Everyday Food, Volume 5 September 2003

Sweet, tender corn can be enjoyed in so many ways -- in a bacon saute, a cheese-filled spoon bread, and, of course, right off the cob.

Types of Corn
Corn is in season from May through September but is at its peak in most places in late summer. Of the many varieties of sweet corn, the most commonly found are yellow, white, and bicolor (yellow and white).

Buying Corn
Look for ears that are fully encased in bright green husks and topped with golden brown tassels. Pull back just enough of the husks to make sure the kernels are in tight rows covering the entire cob all the way to the tip.
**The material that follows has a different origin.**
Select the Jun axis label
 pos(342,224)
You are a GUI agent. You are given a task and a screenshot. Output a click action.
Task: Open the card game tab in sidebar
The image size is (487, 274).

These silks should be pale.

Storing Corn
Since corn begins to lose its natural sweetness as soon as it is picked, fresh corn is best eaten the day it is purchased; if not, you can refrigerate ears in their husks for up to two days.

Basic Techniques
Removing Silks
After peeling back the husks, use a paper towel to pull off the browned, frizzy top and to rub off the silky strands.

Shaving Kernels
Cut off tip of cob and stand the ear in a wide bowl to catch the kernels, then with a very sharp knife, slice downward.

Freezing Corn
Raw or cooked kernels can be frozen in resealable plastic bags for up to six months. Be sure to write the date on the bag with a marker for future reference.

Cooking Corn
Before grilling or roasting corn, pull back the husks, remove the silks, then replace the husks. When steaming or boiling corn, remove both the husks and the silks.